Vitamin D Analogs: Perspectives for Treatment

Abstract

Vitamin D therapy is widely used for the treatment of secondary hyperparathyroidism associated with chronic renal failure. However, administration of 1,25-dihydroxyvitamin D₃ [1,25(OH)₂D₃] or its precursor 1α(OH)D₃, especially in combination with calcium-based phosphate binders, often produces hypercalcemia. Several vitamin D analogs have been developed that retain the direct suppressive action of 1,25(OH)₂D₃ on the parathyroid glands but have less calcemic activity. These analogs offer a safer and more effective means of controlling secondary hyperparathyroidism. 22-Oxa-1,25(OH)₂D₃ (22-oxacalcitriol or OCT), 19-nor-1,25(OH)₂D₂ (19-norD₂) and 1α(OH)D₂ have been tested in animal models of uremia and in clinical trials.
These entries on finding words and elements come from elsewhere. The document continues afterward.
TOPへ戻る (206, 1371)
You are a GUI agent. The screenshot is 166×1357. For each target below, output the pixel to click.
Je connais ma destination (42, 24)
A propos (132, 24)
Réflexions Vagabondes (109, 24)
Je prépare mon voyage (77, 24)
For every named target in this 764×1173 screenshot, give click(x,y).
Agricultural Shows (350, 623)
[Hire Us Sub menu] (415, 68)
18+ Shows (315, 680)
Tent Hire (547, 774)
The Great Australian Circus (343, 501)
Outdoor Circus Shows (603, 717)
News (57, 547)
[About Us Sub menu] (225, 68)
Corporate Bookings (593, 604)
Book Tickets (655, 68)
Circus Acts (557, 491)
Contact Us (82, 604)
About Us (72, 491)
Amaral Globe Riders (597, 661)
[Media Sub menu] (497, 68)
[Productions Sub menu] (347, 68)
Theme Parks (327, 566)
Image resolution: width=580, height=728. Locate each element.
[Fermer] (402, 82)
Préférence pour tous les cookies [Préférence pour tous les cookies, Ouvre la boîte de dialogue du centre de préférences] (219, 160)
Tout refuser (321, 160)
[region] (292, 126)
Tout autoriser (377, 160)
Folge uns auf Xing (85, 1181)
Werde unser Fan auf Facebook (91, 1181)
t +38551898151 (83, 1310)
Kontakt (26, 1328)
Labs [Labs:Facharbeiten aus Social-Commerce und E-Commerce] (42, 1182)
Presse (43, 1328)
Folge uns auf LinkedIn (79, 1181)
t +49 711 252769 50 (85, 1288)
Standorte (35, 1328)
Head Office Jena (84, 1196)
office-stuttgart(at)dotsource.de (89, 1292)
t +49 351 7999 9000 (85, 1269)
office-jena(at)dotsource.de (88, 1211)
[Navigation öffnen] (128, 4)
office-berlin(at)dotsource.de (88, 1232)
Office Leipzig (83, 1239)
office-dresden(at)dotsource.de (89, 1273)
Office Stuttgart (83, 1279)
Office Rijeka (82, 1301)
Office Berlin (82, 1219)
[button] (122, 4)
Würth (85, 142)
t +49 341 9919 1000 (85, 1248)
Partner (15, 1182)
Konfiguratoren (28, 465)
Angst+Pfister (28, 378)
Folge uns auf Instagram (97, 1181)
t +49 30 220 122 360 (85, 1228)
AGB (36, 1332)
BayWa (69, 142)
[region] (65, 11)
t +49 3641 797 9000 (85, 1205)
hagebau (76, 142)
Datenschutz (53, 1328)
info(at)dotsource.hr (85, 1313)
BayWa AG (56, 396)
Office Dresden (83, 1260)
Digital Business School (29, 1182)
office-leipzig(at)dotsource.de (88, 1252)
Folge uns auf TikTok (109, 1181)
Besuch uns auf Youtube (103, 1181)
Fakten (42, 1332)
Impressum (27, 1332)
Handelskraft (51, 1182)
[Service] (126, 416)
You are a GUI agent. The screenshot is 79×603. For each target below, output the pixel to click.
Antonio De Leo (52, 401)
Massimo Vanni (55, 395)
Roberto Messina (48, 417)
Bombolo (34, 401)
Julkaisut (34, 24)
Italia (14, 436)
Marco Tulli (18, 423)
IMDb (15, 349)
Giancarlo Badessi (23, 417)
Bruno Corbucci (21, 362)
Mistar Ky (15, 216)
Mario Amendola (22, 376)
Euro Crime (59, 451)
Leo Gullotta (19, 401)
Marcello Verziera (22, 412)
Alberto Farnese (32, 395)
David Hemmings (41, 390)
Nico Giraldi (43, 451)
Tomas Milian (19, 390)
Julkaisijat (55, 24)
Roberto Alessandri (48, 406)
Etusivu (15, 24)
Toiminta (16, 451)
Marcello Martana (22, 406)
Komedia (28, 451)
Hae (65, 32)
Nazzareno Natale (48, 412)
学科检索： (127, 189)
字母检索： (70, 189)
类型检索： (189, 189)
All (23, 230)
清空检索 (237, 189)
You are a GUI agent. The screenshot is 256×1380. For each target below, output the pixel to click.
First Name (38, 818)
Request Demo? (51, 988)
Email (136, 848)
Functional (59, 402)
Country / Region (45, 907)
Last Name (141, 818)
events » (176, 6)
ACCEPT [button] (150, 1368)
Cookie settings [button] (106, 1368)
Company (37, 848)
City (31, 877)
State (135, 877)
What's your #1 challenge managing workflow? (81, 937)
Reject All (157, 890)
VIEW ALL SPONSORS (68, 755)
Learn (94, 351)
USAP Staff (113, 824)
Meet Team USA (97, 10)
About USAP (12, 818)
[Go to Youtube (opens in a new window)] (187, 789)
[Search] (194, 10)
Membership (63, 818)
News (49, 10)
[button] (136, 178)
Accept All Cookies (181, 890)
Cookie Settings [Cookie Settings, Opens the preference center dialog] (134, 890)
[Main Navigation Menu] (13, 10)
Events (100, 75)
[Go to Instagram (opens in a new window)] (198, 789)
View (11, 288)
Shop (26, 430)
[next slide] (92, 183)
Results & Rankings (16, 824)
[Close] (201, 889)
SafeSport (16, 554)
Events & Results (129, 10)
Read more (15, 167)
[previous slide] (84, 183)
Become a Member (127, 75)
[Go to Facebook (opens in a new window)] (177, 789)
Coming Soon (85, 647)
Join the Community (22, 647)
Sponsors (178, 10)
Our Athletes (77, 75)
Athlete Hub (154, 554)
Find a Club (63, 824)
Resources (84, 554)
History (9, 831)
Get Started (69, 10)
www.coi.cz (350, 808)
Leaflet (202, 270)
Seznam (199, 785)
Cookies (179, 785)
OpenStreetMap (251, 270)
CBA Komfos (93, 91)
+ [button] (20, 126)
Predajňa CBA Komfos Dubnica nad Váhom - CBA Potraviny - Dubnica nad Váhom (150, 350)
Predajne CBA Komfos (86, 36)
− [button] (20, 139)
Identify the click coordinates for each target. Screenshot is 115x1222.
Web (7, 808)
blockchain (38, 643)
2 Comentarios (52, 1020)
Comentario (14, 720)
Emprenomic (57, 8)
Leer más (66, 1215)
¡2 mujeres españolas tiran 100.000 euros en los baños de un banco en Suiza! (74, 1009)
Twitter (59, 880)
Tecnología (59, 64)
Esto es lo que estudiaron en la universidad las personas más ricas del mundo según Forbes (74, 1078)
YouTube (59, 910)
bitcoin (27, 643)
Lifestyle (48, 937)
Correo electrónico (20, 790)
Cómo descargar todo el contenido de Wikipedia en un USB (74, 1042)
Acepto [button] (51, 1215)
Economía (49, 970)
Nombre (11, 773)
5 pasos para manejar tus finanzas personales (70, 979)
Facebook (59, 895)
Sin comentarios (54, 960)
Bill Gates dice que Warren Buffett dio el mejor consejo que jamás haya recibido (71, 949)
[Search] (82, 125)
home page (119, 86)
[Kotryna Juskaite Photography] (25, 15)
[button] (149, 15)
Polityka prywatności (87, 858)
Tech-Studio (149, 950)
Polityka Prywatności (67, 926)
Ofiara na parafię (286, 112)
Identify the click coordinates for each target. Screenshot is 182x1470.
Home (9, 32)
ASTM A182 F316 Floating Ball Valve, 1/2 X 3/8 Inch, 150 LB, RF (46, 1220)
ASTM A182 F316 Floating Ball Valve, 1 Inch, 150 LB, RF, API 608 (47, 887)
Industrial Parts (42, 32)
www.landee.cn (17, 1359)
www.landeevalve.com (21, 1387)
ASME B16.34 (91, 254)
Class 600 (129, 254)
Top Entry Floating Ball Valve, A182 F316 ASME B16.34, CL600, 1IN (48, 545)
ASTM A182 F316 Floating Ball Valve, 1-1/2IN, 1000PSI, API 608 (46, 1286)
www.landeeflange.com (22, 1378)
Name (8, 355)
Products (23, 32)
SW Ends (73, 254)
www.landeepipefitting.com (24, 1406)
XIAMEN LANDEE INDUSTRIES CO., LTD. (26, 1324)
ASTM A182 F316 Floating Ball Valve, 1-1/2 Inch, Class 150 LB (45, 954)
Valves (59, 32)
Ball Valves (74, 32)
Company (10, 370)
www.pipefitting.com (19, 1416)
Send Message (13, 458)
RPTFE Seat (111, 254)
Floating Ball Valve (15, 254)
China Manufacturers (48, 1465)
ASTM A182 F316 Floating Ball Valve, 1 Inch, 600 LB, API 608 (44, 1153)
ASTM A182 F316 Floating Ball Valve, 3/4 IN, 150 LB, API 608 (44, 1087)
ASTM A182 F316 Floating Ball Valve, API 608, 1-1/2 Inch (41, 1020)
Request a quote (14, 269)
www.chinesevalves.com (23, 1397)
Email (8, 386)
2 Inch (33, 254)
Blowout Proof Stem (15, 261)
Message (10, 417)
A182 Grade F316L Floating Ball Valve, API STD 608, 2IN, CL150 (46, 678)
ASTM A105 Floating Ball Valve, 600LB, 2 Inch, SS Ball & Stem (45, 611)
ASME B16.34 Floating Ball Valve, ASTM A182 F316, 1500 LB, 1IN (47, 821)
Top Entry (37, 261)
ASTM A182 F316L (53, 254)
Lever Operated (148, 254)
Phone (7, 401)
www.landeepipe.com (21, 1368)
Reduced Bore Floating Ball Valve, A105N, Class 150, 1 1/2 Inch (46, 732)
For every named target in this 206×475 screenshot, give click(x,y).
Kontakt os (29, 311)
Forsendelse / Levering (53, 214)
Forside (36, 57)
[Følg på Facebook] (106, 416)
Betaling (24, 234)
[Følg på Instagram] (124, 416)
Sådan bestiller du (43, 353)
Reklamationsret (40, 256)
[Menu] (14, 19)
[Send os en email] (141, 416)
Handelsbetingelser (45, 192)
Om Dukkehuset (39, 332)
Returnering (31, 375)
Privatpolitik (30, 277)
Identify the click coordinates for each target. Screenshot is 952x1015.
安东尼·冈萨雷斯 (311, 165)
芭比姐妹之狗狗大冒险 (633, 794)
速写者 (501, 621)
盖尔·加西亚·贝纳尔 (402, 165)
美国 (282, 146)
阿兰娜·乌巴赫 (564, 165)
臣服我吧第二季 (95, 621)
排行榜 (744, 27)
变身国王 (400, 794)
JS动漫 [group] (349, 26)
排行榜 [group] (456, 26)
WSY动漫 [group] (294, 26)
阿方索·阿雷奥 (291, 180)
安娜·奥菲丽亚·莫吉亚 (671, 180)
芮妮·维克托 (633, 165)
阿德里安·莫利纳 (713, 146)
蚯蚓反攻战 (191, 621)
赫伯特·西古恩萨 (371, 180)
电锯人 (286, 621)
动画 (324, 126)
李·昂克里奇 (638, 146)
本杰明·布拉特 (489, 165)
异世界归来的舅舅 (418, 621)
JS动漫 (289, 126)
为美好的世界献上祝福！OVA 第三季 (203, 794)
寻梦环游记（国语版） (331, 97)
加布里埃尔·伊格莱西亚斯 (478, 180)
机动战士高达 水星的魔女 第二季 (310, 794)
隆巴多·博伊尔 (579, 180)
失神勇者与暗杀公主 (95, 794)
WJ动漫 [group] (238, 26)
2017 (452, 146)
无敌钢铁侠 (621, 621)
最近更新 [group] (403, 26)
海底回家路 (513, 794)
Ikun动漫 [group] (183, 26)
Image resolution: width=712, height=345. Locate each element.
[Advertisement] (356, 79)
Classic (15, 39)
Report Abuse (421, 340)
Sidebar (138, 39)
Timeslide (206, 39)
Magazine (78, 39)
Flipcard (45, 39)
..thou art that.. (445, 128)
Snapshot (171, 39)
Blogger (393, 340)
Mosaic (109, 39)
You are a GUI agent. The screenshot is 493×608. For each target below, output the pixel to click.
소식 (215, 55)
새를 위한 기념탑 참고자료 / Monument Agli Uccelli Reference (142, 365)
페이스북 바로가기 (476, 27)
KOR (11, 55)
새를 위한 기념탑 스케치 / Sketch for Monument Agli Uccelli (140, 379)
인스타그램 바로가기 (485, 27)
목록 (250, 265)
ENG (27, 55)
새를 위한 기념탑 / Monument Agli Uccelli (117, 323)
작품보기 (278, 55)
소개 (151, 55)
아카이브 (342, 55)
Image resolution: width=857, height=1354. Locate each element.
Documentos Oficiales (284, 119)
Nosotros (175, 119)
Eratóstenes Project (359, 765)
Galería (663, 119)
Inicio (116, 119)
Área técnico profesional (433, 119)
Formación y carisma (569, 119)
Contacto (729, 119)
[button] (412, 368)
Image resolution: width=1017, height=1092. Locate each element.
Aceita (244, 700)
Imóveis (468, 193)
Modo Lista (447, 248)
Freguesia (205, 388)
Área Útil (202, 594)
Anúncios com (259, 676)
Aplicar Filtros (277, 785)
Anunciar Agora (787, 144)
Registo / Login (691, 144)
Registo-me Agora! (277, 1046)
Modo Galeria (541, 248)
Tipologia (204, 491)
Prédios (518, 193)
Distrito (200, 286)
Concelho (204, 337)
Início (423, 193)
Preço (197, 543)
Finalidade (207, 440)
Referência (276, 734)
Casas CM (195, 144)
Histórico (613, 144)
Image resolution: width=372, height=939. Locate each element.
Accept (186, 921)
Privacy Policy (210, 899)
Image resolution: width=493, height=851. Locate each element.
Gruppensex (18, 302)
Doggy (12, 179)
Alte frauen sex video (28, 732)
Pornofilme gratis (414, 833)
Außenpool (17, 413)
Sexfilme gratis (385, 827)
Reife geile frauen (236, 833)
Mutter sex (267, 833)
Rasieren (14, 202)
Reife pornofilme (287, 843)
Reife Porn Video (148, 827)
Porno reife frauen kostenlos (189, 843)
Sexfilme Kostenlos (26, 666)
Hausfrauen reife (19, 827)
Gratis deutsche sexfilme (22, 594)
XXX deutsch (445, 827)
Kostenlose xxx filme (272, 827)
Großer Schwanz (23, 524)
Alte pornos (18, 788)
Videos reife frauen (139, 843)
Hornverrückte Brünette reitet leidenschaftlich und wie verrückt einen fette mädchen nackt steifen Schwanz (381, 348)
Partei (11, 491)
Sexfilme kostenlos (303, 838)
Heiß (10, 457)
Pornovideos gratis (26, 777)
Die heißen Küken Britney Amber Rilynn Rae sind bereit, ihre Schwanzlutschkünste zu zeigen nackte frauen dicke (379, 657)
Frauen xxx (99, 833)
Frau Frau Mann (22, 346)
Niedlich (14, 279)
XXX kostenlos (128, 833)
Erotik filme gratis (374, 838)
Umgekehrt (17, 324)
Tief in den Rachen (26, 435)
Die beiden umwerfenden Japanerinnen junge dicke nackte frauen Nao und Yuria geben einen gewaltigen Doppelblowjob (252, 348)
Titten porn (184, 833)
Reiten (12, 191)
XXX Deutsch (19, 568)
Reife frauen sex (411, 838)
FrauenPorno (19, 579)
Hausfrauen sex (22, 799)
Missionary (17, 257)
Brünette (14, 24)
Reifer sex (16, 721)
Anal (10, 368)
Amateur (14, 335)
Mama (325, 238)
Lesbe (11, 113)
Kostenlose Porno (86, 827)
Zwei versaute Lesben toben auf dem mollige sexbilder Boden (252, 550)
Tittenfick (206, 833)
Intravenous 19-norD₂ and oral 1α(OH)D₂ have been approved for use in the United States; OCT is currently under review. The mechanisms by which these analogs exert their selective actions on the parathyroid glands are under investigation. The low calcemic activity of OCT has been attributed to its rapid clearance which prevents sustained effects on intestinal calcium absorption and bone resorption, but still allows a prolonged suppression of PTH gene expression. The selectivity of 19-norD₂ and 1α(OH)D₂ is achieved by a distinct mechanism(s). Knowledge of how these compounds exert their selective actions on the parathyroid glands may allow the design of more effective analogs in the future.